Ever since the Financial Crisis of 2007-2009 devastated the U.S. economy, many have tried to measure systemic risk — that is, the risk that the entire financial system will fail all at
once. University of Michigan Finance Professor Amiyatosh Purnanandam has written a paper with Sumantha Basu of the University of California-Berkeley, Sreyoshi Das of the University of Michigan, and George Michailidis of the University of Florida which develops a new system-wide model for assessing systemic risk. The new statistical model shows that the pair-wise approach which has been used in the past may misidentify which institutions are systemically-important. Instead, by measuring network connectivity for a sample of very large financial institutions in the U.S. based on a Lasso penalized Vector Auto-Regression model, researchers, regulators and other interested observers might be better able to identify signs of trouble in advance.
The paper is entitled “A System-Wide Approach to Measure Connectivity in the Financial Sector.” As the authors explain:
Since there is relatively little theoretical guidance on how to measure systemic risk, understanding the econometric properties of the proposed measures of this risk becomes even more important.
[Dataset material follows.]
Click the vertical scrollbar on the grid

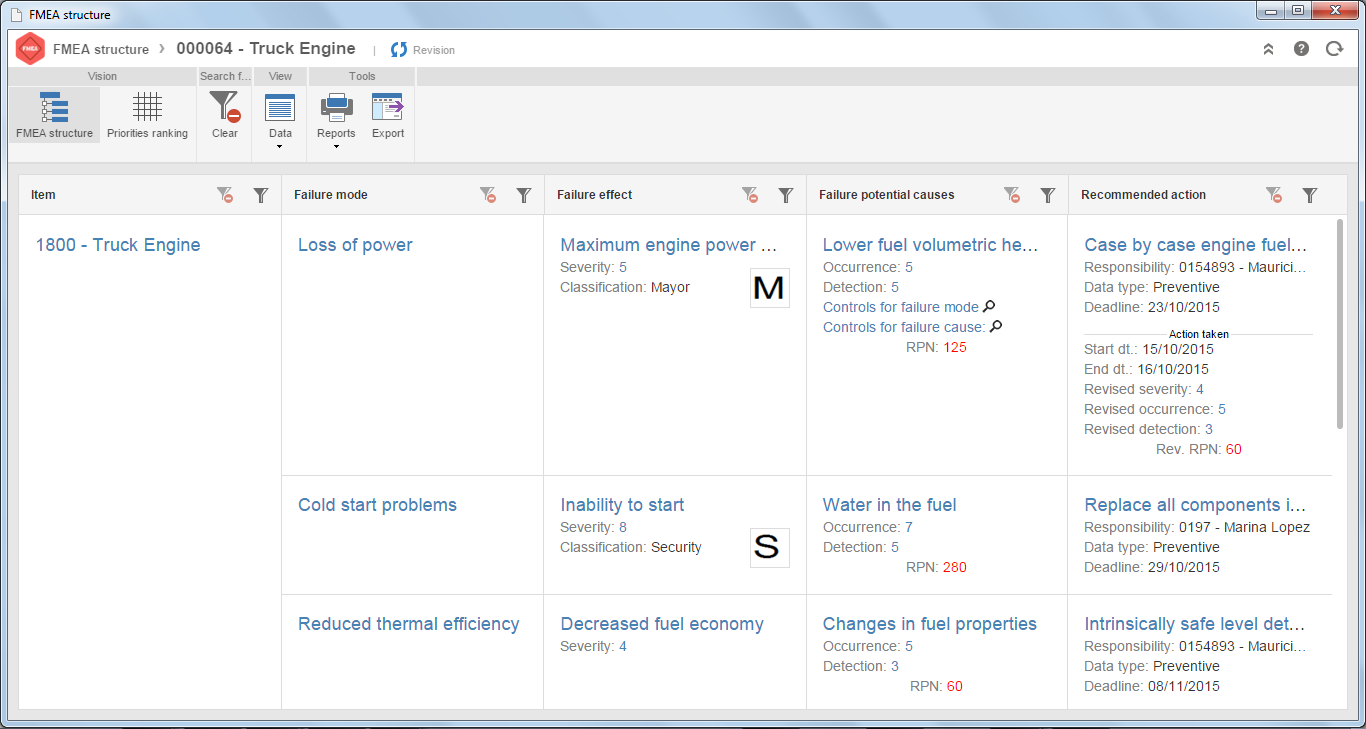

There is a broad agreement that systemic risk threatens the stability of the entire financial sector and hence we should take a system-wide approach to measure this risk. Therefore, institutions that are more likely to take down the entire system with their own failures become natural candidates for systemically important institutions. Similarly, periods in which several institutions are likely to fail together become natural candidates for periods with high systemic risk. In other words, a key step in understanding systemic risk of any economy is to understand the interconnectedness of its large institutions. In models such as SES and CoVaR as well, the key goal is to assess the association between a given financial institution’s financial condition with that of the rest of the financial system and more broadly the economy. The larger the magnitude of these associations, the higher is the systemic risk of a given bank. Thus, for every measure of systemic risk, it is crucial to understand the interconnectedness of the main entities of the financial system in a statistically sound manner. Id. at 2-3.
As the Center on Finance, Law and Policy prepares for its fall conference discussing the role of Big Data in Finance, Professor Purnanandam’s paper provides a statistical model that could be used to “detect important systemic events and identify systemically important institutions in a statistically principled manner” (Id. at 1) — and prevent the next financial crisis.